A 10 Downing Street spokesman insisted they had "negotiated as a government" and that it was understood across the government that the UK should pay its fair share of the cost of EU enlargement. That comment came as Tory MPs claimed Mr Blair had bequeathed Mr Brown "a poisoned chalice" by leaving him to plug a multibillion-pound hole in Labour's domestic spending plans in a key period ahead of the next general election - by which point Mr Brown hopes to have become prime minister.
And Mr Cameron seems certain to seek to exploit the renewed tensions between Mr Blair and Mr Brown later today in the Commons after yesterday's series of seemingly well-sourced stories carrying the strong suggestion Mr Brown would have fared better in the EU negotiations.
The recently elected Tory leader also received a second unexpected boost yesterday when deputy prime minister John Prescott went public in his opposition to Mr Blair's plans for school reforms.
In an interview for the Sunday Telegraph, Mr Prescott confirmed his fear that the proposal to create "independent" state schools could create a two-tier "first-class/second-class" education system to the disadvantage of working-class children.
He also caused dismay in Number 10 with an advertisement of his "Old Labour" instincts, attacking "the Eton mafia" now running the Tory party.
This double-whammy for the prime minister played out against a backdrop of predictable Conservative charges that he had "sold out" on his original pledge not to negotiate on the British EU rebate without firm commitments to cut farm subsidies.

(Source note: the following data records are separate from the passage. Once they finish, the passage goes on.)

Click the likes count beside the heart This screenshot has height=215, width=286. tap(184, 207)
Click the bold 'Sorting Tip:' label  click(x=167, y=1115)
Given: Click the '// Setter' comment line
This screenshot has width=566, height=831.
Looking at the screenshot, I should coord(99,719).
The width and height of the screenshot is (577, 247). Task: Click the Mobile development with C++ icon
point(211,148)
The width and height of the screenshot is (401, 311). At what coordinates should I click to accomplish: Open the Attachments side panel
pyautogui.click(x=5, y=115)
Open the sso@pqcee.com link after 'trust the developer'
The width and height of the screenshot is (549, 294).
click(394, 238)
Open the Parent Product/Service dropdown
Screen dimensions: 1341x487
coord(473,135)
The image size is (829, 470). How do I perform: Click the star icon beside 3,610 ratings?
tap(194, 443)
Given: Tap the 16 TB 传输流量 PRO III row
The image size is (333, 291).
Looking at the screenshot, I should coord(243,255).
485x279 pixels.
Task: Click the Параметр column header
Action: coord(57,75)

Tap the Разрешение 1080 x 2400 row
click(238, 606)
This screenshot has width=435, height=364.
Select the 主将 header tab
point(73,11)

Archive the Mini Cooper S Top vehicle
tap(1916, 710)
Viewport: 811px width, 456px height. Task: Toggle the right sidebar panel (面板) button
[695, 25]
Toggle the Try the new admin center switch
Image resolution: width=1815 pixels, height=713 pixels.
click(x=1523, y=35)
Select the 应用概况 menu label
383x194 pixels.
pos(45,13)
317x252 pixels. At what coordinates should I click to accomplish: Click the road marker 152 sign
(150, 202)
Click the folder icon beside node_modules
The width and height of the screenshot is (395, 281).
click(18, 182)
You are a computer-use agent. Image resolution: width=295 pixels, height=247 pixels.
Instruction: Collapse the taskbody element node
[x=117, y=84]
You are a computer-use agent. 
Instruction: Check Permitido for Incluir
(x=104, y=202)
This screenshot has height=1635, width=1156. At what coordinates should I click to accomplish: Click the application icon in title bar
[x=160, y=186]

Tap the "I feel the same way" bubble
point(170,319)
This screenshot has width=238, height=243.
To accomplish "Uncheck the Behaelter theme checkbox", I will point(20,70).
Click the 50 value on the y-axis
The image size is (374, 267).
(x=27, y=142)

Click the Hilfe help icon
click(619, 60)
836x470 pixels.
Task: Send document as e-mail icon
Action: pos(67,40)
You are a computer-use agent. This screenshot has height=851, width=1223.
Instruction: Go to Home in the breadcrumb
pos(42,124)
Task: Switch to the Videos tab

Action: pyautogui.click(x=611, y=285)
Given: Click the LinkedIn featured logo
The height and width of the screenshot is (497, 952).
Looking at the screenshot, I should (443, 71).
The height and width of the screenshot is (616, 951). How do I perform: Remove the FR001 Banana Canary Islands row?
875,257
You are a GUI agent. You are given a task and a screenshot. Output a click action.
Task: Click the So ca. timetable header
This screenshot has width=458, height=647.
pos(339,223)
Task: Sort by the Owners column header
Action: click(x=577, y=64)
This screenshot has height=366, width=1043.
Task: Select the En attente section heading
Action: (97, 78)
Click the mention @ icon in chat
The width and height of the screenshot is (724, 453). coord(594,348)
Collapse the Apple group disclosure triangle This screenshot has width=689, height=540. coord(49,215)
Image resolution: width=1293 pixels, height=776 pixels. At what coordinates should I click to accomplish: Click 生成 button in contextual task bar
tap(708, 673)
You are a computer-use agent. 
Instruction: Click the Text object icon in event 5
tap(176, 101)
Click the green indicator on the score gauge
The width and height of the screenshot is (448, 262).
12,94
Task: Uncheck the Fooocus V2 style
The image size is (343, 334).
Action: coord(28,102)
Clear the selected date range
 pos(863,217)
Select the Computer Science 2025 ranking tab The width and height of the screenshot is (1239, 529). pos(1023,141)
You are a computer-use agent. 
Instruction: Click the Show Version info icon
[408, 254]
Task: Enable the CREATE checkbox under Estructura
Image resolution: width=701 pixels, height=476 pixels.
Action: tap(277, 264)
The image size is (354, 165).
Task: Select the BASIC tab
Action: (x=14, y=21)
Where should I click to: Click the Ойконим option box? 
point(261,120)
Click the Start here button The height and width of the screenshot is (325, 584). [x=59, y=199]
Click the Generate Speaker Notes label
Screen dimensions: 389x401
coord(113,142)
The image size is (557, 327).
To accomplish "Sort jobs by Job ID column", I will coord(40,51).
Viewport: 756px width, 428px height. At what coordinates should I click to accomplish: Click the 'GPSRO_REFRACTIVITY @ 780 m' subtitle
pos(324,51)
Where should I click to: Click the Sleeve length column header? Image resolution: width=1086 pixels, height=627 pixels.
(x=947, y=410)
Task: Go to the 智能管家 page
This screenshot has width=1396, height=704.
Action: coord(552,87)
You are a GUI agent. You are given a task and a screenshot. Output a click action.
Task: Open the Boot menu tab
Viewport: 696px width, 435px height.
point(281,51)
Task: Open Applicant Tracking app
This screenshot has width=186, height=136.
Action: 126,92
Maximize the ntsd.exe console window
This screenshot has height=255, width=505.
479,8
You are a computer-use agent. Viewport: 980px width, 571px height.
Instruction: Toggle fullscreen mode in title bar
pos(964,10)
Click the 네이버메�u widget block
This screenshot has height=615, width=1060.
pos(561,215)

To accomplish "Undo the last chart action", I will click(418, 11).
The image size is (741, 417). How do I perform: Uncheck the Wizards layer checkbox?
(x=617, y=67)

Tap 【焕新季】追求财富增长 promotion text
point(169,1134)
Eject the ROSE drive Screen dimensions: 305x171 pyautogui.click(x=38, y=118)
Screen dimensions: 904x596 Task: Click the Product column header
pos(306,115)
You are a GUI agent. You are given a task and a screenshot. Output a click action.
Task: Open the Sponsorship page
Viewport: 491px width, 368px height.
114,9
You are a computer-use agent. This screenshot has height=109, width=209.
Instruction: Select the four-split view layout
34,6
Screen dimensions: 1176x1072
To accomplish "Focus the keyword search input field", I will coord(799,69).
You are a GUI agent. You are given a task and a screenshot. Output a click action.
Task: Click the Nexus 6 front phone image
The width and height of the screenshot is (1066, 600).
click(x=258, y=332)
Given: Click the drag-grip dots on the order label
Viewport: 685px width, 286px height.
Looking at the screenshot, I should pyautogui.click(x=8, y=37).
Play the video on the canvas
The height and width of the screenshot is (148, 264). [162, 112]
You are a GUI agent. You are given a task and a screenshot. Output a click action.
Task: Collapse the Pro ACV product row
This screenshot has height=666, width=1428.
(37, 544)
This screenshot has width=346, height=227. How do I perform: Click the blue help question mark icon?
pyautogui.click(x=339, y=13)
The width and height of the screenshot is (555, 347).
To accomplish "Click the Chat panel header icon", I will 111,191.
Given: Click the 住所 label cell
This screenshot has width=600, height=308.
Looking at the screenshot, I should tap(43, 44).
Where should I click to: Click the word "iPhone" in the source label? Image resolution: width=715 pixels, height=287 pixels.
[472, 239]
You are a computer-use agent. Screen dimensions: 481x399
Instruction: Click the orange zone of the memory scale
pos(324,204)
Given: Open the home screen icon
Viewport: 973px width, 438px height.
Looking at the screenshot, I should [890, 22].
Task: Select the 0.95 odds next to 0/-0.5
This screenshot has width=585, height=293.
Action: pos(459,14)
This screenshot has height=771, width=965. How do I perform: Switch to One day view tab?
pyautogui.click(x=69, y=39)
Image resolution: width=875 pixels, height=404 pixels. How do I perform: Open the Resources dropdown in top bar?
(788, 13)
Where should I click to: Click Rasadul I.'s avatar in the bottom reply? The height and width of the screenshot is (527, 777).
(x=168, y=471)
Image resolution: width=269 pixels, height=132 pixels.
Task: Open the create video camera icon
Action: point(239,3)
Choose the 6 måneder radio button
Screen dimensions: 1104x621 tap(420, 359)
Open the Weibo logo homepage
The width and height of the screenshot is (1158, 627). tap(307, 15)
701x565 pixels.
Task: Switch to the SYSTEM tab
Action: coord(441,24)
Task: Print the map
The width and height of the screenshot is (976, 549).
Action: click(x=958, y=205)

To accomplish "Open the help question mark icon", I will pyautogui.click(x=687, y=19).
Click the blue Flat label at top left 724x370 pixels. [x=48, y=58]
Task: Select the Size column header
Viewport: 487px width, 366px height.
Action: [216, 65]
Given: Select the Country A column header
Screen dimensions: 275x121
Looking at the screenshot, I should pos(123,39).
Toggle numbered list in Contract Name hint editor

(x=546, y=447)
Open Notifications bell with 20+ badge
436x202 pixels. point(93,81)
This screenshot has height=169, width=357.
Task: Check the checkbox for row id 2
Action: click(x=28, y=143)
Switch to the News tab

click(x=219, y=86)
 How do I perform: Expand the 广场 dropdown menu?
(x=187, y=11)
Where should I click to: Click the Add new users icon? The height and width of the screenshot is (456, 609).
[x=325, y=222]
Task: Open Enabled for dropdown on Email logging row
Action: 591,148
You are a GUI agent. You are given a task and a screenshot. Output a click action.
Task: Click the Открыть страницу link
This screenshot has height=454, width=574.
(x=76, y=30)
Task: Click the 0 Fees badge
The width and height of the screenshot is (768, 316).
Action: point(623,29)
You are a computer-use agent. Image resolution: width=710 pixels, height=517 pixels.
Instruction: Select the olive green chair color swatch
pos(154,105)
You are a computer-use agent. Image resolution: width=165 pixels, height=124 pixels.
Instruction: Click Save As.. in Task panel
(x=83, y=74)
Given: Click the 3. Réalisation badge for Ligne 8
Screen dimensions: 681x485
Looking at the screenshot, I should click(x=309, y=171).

The UK Independence Party MEP Nigel Farrage declared the result on Saturday morning "game, set and match" to French president Jacques Chirac, while the Conservative shadow foreign secretary William Hague taunted: "Seldom in the course of European history has so much been surrendered for so little."
Mr Hague said: "We agreed Britain should have been ready to negotiate in exchange for guarantees that these [farm policy] reforms would happen. But the government has spectacularly failed to achieve any such guarantees - merely vague promises of a process of reform in the future, in return for which they have surrendered £7 billion [€10.3 billion] in Britain's rebate alone."
Giving a flavour of today's likely exchanges in the Commons, Mr Blair countered: "If I had done what the Conservatives say I should have done and simply walked away and said 'we're not prepared to pay' . . . we would have wrecked our entire relationship with these new European countries, also with the new German government, and we would have done immense damage to our country's national interest."